Task goal: If a line in the data below includes the string "computer", please return a copy of it.
(Data begins)
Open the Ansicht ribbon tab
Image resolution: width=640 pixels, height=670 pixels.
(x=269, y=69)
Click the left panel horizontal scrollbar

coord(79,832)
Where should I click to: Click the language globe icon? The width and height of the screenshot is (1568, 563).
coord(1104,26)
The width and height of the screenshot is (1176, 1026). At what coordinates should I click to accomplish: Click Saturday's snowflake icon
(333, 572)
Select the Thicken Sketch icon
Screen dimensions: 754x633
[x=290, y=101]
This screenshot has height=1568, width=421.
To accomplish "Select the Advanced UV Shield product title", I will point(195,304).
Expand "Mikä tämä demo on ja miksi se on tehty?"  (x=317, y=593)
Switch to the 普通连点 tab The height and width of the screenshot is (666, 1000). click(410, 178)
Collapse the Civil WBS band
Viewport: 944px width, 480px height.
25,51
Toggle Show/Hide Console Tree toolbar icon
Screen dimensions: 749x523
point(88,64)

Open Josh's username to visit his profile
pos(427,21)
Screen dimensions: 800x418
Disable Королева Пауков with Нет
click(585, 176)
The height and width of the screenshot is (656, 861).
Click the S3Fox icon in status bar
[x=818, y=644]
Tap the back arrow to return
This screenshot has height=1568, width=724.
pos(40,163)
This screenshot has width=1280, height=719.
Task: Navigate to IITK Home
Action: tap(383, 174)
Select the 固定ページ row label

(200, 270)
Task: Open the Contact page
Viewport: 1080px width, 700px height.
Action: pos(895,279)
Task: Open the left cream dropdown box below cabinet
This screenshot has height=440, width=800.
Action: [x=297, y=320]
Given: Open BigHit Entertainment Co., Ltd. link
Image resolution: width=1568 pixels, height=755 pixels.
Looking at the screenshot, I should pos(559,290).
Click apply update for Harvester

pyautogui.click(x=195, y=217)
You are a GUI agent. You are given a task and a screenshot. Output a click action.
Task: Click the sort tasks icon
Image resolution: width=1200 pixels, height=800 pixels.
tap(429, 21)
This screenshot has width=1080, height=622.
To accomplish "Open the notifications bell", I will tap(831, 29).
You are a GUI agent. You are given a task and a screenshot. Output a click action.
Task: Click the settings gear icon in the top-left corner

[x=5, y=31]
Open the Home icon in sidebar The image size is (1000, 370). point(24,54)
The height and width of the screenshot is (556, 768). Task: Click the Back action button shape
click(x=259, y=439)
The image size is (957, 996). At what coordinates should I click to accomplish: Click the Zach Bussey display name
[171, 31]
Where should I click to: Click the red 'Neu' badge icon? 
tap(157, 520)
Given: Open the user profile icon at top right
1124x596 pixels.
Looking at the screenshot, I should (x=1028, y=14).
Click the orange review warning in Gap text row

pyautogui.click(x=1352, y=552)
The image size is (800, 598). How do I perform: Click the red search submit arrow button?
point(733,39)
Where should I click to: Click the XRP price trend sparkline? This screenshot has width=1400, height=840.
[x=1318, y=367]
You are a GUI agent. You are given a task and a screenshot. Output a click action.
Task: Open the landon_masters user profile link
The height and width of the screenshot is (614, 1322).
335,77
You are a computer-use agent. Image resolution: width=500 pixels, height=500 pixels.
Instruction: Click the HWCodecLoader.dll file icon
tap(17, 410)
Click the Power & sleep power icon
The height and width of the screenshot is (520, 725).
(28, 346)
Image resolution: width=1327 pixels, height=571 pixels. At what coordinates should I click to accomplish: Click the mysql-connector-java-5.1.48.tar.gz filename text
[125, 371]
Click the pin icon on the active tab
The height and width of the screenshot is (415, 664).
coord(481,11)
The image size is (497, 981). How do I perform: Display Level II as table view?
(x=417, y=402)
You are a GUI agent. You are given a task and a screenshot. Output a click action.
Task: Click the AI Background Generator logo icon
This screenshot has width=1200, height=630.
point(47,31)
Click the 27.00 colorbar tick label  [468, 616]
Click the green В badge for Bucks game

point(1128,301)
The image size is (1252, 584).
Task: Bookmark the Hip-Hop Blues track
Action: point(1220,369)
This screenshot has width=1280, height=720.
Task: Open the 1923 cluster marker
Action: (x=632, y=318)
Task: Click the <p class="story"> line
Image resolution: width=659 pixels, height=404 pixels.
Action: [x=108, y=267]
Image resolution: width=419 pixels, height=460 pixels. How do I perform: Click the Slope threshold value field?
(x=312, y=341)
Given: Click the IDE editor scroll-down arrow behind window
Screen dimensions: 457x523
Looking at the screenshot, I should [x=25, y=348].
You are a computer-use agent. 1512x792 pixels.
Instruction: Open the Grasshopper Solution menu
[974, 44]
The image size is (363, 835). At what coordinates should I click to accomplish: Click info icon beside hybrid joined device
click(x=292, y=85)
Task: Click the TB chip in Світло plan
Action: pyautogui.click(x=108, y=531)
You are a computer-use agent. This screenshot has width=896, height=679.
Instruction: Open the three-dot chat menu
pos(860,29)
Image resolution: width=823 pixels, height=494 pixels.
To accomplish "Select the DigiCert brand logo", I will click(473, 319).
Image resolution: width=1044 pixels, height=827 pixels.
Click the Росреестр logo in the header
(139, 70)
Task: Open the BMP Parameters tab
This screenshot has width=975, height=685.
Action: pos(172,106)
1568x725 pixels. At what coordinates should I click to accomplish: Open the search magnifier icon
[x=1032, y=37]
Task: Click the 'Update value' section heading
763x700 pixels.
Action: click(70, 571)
(Data ends)
Response to the exercise:
You are a computer-use agent. Image resolution: width=500 pixels, height=500 pixels.
You are a computer-use agent. 1512x792 pixels.
You are a computer-use agent. This screenshot has width=896, height=679.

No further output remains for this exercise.